There’s a long list of people who could be pissed off at that position, so before I make my case, a few disclaimers:

First, I have great empathy for patients with ALS and their families and loved ones. It’s an awful disease and I hope a cure or at least an effective treatment is found. Soon. I am all for curing ALS. Also, the ALS Association is a fine charity. According to Charity Navigator, they have a high degree of transparency and use only a small percentage of their money for administrative costs. Also, I don’t mean to make those who have already given to ALS feel bad or misled. There’s always a benefit with an act guided by conscience. I’m just going to make the case that the charitable bang/buck is small.

A young Lou Gehrig.

Finally, I feel for scientists. I recognize that funding for the National Institutes of Health—the major federal agency for biomedical research—has been cut this year. But still, I don’t see biomedicine hurting seriously for money. I think that of all the industries that are working with tighter budget constraints, relatively speaking, science is not feeling the most pain, and offsetting its budget cutbacks is not going to have much effect on how soon a great new drug for ALS is found. I love science because it’s cool. But as charity goes, I think it is a pretty low return on investment.
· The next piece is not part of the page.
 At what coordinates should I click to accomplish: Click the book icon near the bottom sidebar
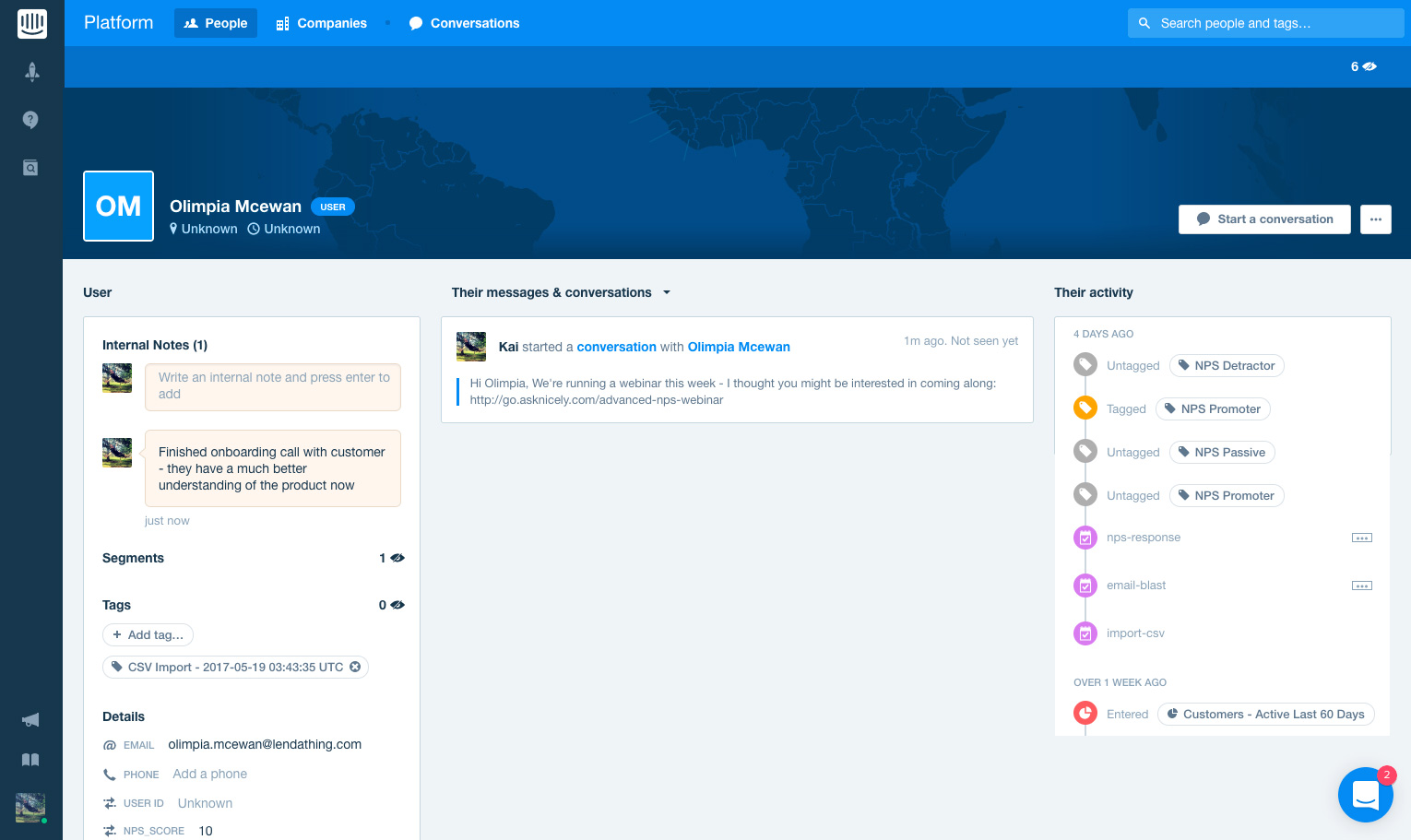pyautogui.click(x=30, y=759)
Here’s why.

*

I study biomedicine as a social enterprise. I look at it in the context of its history and in the context of contemporary society and culture. The majority of breakthroughs in basic science and almost all translations of basic science into new drugs and other therapies occur in the top university medical schools. I happen to work at one of them; the other biggies include U.C. San Francisco, Harvard Medical School and associated Boston-area hospitals, Baylor, Memorial Sloan-Kettering, Michigan, and a few others.

Science is kind of like a country club, in that it’s hard to get in and those who do have money. In order to enter an elite science building, you probably have to get past a security guard. Inside, there is wood paneling, lots of glass, gleaming chrome, polished floors. It’s like Google, only with worse food. If your building does not look like this—if it’s more than 20 years old—there is probably a fundraising campaign to replace it with something swankier.
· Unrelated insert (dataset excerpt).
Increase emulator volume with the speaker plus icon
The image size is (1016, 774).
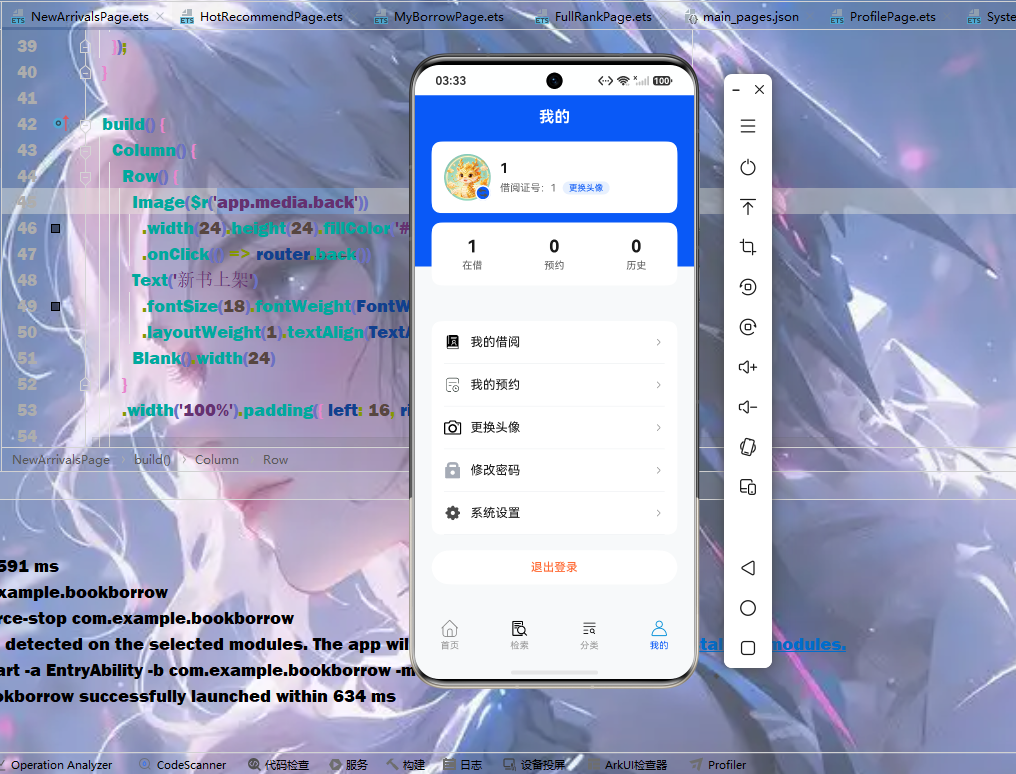click(748, 367)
It looks corporate because it is corporate. A lab is basically a business. Principal Investigators (PI’s, i.e. faculty lab heads) are entrepreneurs. Their principal role is development; i.e., raising money. The company staff consists of graduate students, postdocs, and technicians, and however many administrators you can afford. It’s a for-profit business, in that all or part of the PI’s salary comes from grants. Often, PI’s also literally run companies on the side; a PI without a little start-up is ever so slightly suspect, as though she’s perhaps not quite ambitious enough for the big leagues. A cut in federal funding means that competition for grants will be stiffer. But the elite schools, where most (not all, I recognize) of the most fundable grant applications come from, have “bridge funding” to help such investigators. The system can absorb some cuts.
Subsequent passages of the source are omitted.